After only 3 minutes of pushing Lexi was here. Yes, only 3 minutes. I couldn't really believe it either. With Leila I pushed for 20 mintues but 3? I was my mom's quickest delivery and labor of 3 minutes but I was her 6th baby. This is only my second. So hopefully the future only brings shorter labors. hahaha. It felt so nice to have Lexi in my arms. She was born and I got to have her. Leila was taken to the NICU And it was days before I got to hold her.
Lexi is such a good baby and the nurses and CNAs did such a good job at taking care of us. I delivered Leila at Ogden Regional and Lexi at McKay Dee so the experience was completely different than I expected but it was perfect. We are glad to be home and healthy. I am a mother of 2 and loving it. Leila loves Lexi and things are going well.
Aubrey and I are so blessed to have the life we do. I don't know what I would do without Aubrey. He is the best husband and dad in the world. He supports me in what I want to do and never hesitates to do what is right. His testimony has always been so strong and it shows. Leila and Lexi are lucky to have him.
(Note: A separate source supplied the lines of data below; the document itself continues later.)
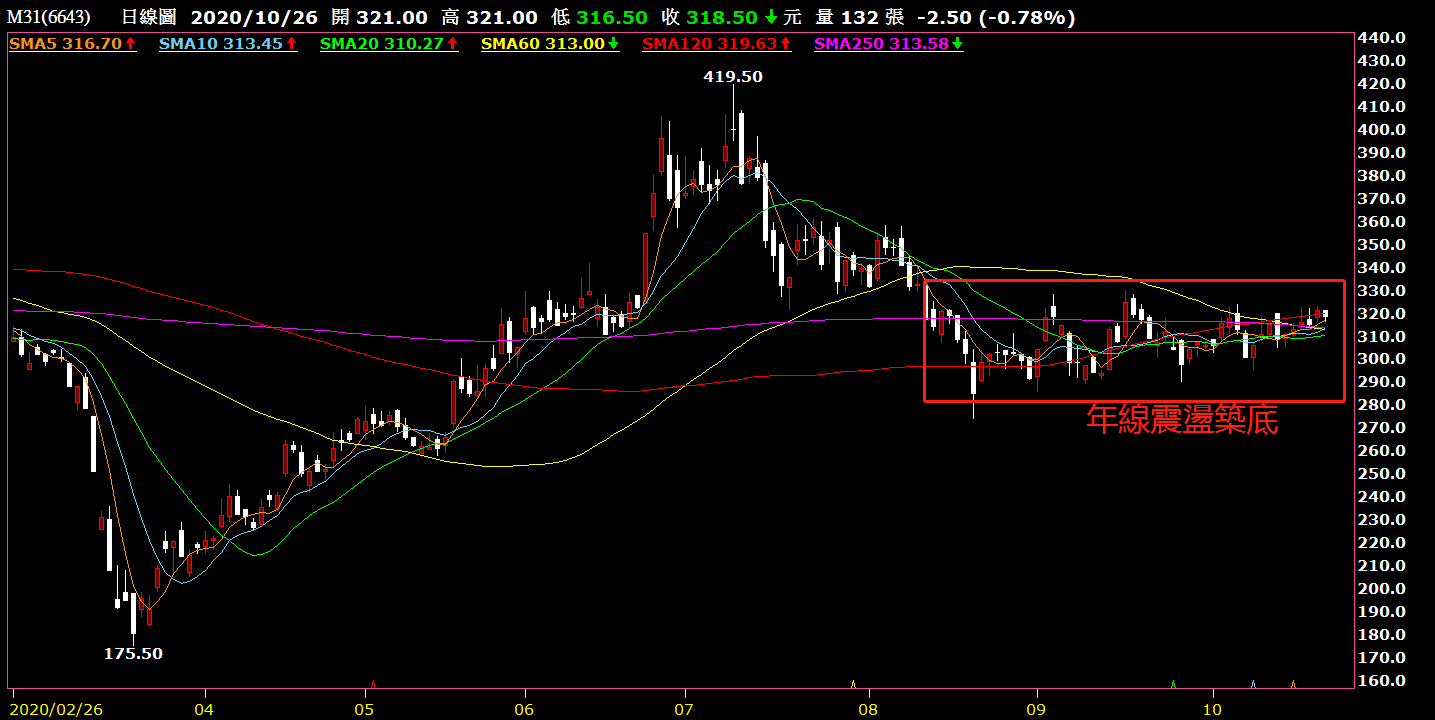Click the yellow triangle marker near 08
The width and height of the screenshot is (1435, 720).
click(x=853, y=685)
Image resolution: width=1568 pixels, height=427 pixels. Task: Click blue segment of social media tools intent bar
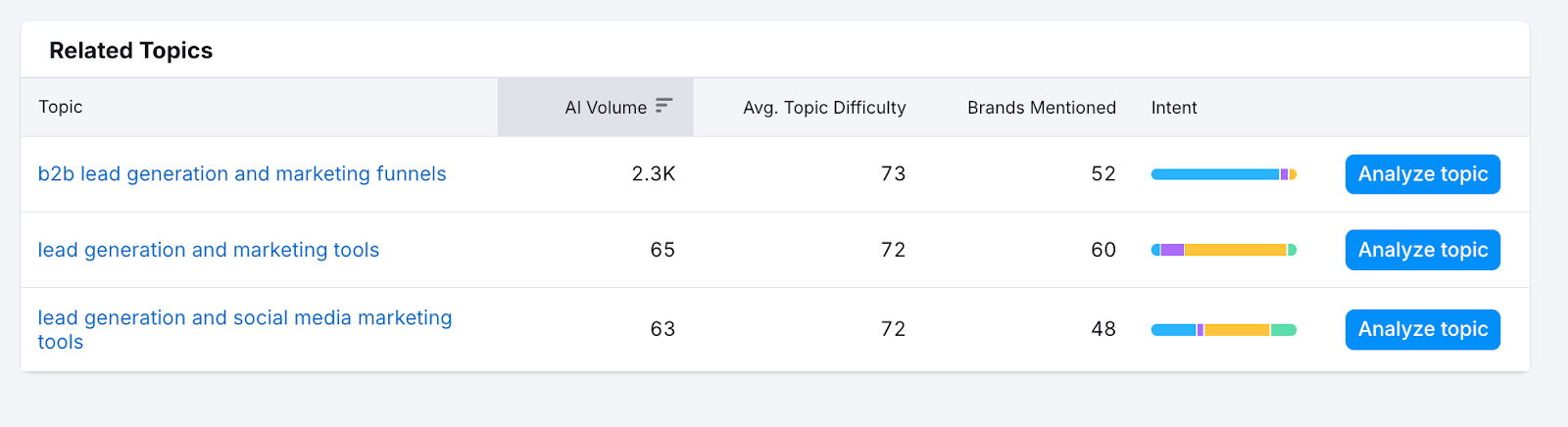pos(1173,330)

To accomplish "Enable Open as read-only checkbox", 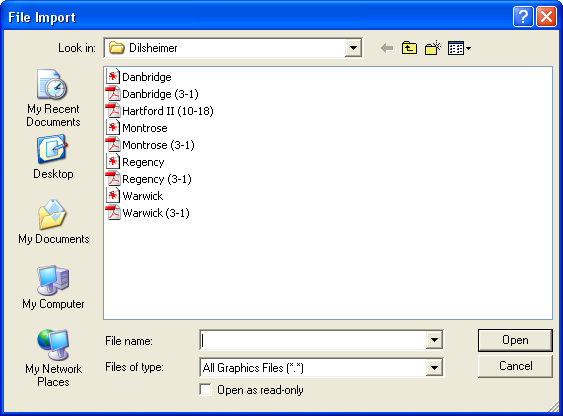I will [205, 389].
I know that he loves them and will do anything for them.
Experiences like this help us to realize how much our Father in Heaven loves us. He loves us enough to let us experience parenthood and the chance to feel what He feels for us. I truly learned what it feels like to love someone one with all of my heart when I became a mother. Having two children only doubled those feelings. Knowing that they are mine and Aubrey's forever through the sealing power is AMAZING!
This also goes to show what happens when we keep the commandments and choose to follow the prophets words. Aubrey and I decided early on in our realtionship that we were going to be parents and fast. My dad always told me when talking about having children, "Always put the Lord first and he will put you first." I truly know that because of the choices I have made to put the Lord first, things in my life are easier and He's put me first. I have always known the importance of having children and not postponing one of the biggest commandments given to us. Everyday through the experiences of motherhood I am reminded of the blessings. Leila and Lexi

Wednesday, May 19, 2010

38 and 6

38 weeks and 6 days. I am currently dilated to a 3 and 80% effaced. This doesn't mean much to me since not much change is occurring. I won't be surprised if the baby comes in June but we'll have to see. I asked my doctor how far past my due date he would let me go and he said 3 weeks! Really?! Isn't that dangerous? Anyway I just don't want to be induced and I definitely do NOT want a C-section. So things are going well and I am having contractions but nothing that hurts. They are not consistent so I don't keep track. I just notice my stomach is tightening up. And no the hospital bag is still not packed. My stuff is all just in a pile waiting to be put away.

Well that is it for now. Happy 17th Birthday to Alex and congrats to Ali finally graduating from law school!